***** DATA IN THIS EXERCISE *****
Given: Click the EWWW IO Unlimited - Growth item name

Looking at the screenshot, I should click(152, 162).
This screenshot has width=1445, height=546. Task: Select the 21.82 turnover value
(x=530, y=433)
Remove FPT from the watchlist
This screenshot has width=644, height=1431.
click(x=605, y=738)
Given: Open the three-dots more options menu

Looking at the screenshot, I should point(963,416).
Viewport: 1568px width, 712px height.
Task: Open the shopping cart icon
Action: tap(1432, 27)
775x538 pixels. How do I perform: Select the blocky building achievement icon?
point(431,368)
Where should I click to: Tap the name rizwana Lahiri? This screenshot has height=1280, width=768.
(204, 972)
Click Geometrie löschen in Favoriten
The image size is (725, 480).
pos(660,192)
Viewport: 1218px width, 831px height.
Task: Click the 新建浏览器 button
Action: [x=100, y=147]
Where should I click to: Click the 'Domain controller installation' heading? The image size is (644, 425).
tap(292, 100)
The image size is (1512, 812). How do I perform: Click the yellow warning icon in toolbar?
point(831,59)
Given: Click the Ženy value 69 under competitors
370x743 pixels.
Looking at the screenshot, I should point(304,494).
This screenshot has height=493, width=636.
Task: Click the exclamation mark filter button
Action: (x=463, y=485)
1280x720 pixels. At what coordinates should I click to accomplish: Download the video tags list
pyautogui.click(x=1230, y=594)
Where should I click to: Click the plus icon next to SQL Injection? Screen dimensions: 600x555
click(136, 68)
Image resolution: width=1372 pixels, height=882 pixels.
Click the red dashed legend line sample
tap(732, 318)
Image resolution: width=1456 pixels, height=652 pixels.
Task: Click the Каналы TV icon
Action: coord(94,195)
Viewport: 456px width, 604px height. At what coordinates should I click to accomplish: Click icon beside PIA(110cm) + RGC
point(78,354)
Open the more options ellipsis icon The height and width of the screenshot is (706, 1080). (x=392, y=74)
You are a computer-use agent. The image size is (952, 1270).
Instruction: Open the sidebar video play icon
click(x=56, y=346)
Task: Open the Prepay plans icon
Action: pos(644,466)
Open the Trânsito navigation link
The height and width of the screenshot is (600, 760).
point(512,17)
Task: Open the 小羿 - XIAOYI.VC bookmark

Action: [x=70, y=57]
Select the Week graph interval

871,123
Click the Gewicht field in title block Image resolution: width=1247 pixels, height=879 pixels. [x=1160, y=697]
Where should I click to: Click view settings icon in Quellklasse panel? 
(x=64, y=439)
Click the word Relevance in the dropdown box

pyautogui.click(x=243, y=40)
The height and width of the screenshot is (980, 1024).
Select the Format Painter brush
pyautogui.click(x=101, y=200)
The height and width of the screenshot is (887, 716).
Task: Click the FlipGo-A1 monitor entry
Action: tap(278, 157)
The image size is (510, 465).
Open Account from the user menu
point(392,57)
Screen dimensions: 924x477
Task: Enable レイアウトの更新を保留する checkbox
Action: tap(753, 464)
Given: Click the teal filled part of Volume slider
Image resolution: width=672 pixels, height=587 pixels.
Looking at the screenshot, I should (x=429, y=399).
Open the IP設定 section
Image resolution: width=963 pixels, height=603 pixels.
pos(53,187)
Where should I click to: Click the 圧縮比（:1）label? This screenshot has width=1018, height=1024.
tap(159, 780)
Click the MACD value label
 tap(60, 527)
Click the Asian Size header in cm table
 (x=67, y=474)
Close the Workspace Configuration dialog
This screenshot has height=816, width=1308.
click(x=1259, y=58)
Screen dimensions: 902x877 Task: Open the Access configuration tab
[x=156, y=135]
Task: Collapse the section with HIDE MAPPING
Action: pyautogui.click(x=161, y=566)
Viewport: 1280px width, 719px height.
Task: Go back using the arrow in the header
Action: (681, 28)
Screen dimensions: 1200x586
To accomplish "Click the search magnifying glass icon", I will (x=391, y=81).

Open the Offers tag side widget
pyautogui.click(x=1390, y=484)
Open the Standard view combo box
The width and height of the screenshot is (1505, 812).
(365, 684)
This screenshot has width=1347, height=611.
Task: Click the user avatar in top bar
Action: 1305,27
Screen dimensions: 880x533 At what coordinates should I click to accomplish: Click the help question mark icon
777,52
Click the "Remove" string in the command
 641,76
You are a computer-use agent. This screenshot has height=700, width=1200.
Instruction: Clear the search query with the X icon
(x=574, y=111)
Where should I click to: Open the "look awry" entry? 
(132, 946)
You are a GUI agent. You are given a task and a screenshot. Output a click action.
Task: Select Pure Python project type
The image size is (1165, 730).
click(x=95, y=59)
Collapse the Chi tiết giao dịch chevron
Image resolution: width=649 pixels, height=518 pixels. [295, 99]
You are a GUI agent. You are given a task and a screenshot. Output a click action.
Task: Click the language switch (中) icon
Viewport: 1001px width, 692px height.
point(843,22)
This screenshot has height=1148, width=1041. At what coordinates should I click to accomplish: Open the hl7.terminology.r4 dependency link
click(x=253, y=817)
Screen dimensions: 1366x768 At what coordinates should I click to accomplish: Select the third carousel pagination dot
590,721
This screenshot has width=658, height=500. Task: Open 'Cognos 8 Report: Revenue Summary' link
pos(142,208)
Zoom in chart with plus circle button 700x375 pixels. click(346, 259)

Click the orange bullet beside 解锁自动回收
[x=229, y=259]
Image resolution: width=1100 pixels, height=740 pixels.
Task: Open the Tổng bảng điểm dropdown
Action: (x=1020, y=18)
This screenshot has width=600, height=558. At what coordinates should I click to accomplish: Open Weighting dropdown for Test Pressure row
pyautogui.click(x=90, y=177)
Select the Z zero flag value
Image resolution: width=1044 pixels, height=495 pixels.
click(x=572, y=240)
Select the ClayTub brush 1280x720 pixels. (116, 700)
*****
## DIRECTIONS FOR THIS TASK
In the entries above, the lines between the one holding "The height and width of the screenshot is (980, 1024)." and the one holding "Open the Standard view combo box", inclusive, are to be printed exactly as written, and those alone.

## PROBLEM SOLUTION
The height and width of the screenshot is (980, 1024).
Select the Format Painter brush
pyautogui.click(x=101, y=200)
The height and width of the screenshot is (887, 716).
Task: Click the FlipGo-A1 monitor entry
Action: tap(278, 157)
The image size is (510, 465).
Open Account from the user menu
point(392,57)
Screen dimensions: 924x477
Task: Enable レイアウトの更新を保留する checkbox
Action: tap(753, 464)
Given: Click the teal filled part of Volume slider
Image resolution: width=672 pixels, height=587 pixels.
Looking at the screenshot, I should (x=429, y=399).
Open the IP設定 section
Image resolution: width=963 pixels, height=603 pixels.
pos(53,187)
Where should I click to: Click the 圧縮比（:1）label? This screenshot has width=1018, height=1024.
tap(159, 780)
Click the MACD value label
 tap(60, 527)
Click the Asian Size header in cm table
 (x=67, y=474)
Close the Workspace Configuration dialog
This screenshot has height=816, width=1308.
click(x=1259, y=58)
Screen dimensions: 902x877 Task: Open the Access configuration tab
[x=156, y=135]
Task: Collapse the section with HIDE MAPPING
Action: pyautogui.click(x=161, y=566)
Viewport: 1280px width, 719px height.
Task: Go back using the arrow in the header
Action: (681, 28)
Screen dimensions: 1200x586
To accomplish "Click the search magnifying glass icon", I will (x=391, y=81).

Open the Offers tag side widget
pyautogui.click(x=1390, y=484)
Open the Standard view combo box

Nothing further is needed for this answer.